Como casi todas mis novelas, ésta tiene un componente atmosférico importante, crucial. La climatología de Las Vegas es determinante: de noche uno se quema por la calle, y no luce el sol. El viento del desierto arroja arena sobre los improbables transeúntes que la reciben en la cara como perdigonadas incandescentes. Creo que puedo decir que Las Vegas es uno de los protagonistas de la novela, un personaje sumamente activo, yo lo identifico como una enorme migala que espera en su nido oculto del desierto a que pasen los incautos para devorarlos.

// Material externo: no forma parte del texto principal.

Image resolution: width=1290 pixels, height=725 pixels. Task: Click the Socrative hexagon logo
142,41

Con ese calor inhumano uno sólo puede estar deambulando por los casinos y los bares, en donde siempre hay aire acondicionado. Eso hace mi personaje Mike Demon. El apellido Demon, demonio, lo robé de un novio algo psicópata de mi querida sobrina norteamericana Leslie Anne, y me di cuenta enseguida que se fundía con el protagonista de mi novela. Mike Demon, que odia Las Vegas porque su padre, un  neocon de la época de Bush padre, se perdió en la ciudad, no consigue escapar de esa tela de araña que lo tiene atado como les sucede a los personajes de El ángel exterminador de Buñuel que no pueden salir de una habitación.

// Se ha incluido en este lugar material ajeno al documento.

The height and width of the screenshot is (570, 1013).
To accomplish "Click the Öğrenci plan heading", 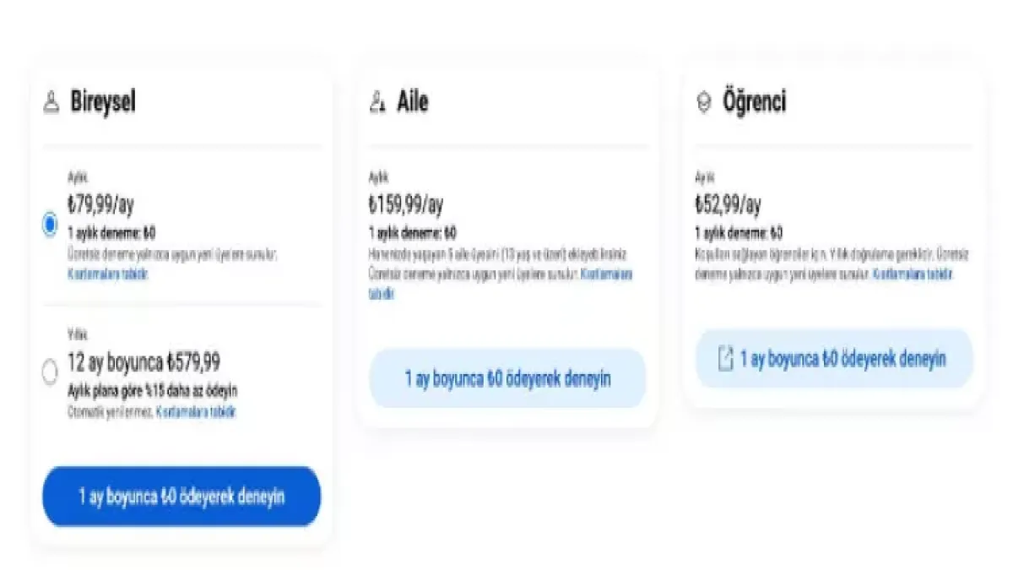I will 754,103.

En Lluvia de níquel existe una fusión de una realidad que yo mismo contemplé en la ciudad durante mi estancia, y la trama de ficción que envuelve a mi protagonista, que es perfectamente plausible. He intentado que el lector sienta como propio, al deambular por las páginas de la novela, ese desarraigo que está presente en toda la sociedad norteamericana y que provoca, precisamente, ese acendrado patriotismo que en Europa no se entiende. Edward Hopper lo supo retratar en sus cuadros de una forma magistral. Los norteamericanos son recién llegados a un continente espectacular, con unas fuerzas de la naturaleza indomables, en donde se sienten un poco extranjeros, huérfanos y aterrorizados a pesar de que llevan doscientos años colonizando una tierra que no era suya. Es fundamental, para entender Estados Unidos, o intentarlo, porque yo sigo sin entenderlo, resaltar que es un país de emigrantes y que estos eran los desheredados de la tierra, una mezcla de pobres de solemnidad, fanáticos religiosos y reclusos de los penales británicos, una combinación explosiva que explica un poco el carácter de sus gentes. Si cierran filas en torno a ese patriotismo, visualizado en la devoción que sienten por la bandera de barras y estrellas, es un poco para ahuyentar ese miedo de no saber exactamente quienes son y dónde están sus raíces: las dejaron al otro lado del Atlántico y todavía hablan de ítaloamericanos, de afroamericanos, de latinos, de wasp o irlandeses.

La novela tiene un discurrir deliberadamente lento, porque busca capturar al lector, y quien la lea va a ir de la mano de ese Mike Demon del que muy poco sabemos, un tipo no muy agradable con un cierto parecido a Robert Mitchum, con el que es difícil congeniar, con un pasado oscuro, una mujer a la que no hace mucho caso y una amante latina que le espera en Tijuana.

Fernando Marías, otro de los defensores de la novela y al que siempre agradeceré la excelente presentación que hizo de ella en la librería Negra y Criminal de Barcelona, dijo sentirse fascinado por una especie de Lolita que aparece en el tramo final y da a la historia un vuelco total. El personaje de Cinthya, otra desarraigada, una adolescente que vaga por el mundo y es como un insecto de picada peligrosa, tiene la virtud de sorprenderme a mi mismo: surgió de forma abrupta dentro de la trama para precipitar el desenlace. En las últimas treinta páginas, en efecto, Lluvia de níquel se acelera hasta alcanzar un final imprevisto que me sorprende a mí mismo. Algunos amigos me han animado a escribir una secuela, siguiendo los pasos de esa mantis infantil, que tiene los rasgos de una actriz que me pone muy nervioso cuando la veo, porque siempre está alterada y lo altera todo a su alrededor, Juliet Lewis. Quizá la escriba, porque la idea de la continuación la tengo en la cabeza desde hace tiempo, pero me decidí por una precuela, La frontera sur, que es otra de mis novelas preferidas.

¿Cuál es el tema central de Lluvia de níquel? Pues no sé, pero quizá sea, como sugirió el desaparecido Fernando Marías con su enorme capacidad de análisis, el de la predeterminación, porque Mike Demon está condenado de antemano a ese final y nada ni nadie le hará salirse de ese camino trazado desde la primera línea de la novela.